(Work to complete): Your answer must be a single number: how many lines in the records below contain the word "agent".

+ + +

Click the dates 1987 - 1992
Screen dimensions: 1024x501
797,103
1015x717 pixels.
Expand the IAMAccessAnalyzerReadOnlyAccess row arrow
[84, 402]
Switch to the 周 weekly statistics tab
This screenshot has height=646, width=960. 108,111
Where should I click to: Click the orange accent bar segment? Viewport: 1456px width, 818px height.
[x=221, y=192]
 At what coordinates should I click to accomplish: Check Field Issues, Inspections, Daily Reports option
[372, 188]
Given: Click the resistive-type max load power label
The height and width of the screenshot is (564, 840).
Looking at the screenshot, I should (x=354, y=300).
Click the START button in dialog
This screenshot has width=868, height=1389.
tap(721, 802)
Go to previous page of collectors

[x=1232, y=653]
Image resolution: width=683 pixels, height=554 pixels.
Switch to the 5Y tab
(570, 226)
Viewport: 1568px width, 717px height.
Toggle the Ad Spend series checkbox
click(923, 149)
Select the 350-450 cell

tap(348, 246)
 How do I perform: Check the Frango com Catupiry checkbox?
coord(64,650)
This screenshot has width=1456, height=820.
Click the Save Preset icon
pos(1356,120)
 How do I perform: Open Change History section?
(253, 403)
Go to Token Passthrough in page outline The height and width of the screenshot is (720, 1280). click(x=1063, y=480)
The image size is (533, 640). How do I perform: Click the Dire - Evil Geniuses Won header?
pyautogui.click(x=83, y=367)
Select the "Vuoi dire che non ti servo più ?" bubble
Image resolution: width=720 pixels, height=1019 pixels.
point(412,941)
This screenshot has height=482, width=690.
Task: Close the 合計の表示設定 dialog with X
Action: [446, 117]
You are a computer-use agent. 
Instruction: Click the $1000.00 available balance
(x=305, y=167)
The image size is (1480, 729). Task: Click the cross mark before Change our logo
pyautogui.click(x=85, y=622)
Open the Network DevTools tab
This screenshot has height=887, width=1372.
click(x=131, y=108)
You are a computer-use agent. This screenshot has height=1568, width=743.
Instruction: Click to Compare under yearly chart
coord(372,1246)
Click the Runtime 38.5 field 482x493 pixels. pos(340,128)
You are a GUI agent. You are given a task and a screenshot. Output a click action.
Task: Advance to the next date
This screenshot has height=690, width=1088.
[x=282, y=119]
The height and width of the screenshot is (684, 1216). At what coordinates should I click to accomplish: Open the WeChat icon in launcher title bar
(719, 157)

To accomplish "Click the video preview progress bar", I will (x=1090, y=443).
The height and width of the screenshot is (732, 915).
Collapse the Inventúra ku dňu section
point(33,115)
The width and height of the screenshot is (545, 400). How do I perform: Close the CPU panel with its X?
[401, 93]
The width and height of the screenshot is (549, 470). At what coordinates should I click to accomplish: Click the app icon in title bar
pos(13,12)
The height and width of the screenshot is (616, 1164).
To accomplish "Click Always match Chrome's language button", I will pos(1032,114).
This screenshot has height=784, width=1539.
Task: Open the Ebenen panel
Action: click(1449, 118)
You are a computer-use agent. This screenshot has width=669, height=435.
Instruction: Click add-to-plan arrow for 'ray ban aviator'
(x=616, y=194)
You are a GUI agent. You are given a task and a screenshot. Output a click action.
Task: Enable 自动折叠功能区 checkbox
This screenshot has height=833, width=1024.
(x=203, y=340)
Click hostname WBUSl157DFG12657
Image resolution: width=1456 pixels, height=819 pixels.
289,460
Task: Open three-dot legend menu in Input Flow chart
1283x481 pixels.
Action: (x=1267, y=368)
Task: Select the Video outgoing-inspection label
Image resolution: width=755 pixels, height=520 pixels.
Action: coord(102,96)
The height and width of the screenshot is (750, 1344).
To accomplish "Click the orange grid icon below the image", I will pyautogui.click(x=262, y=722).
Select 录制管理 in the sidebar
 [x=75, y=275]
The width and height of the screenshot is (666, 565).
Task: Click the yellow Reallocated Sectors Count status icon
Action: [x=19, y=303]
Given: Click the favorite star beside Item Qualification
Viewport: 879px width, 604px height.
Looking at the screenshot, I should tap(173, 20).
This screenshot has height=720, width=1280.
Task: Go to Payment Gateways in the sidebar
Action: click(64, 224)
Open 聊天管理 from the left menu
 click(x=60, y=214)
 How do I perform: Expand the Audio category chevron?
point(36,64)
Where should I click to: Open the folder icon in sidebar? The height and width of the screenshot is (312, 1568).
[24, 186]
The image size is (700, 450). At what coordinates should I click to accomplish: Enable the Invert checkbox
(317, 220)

+ + +

(The answer): 5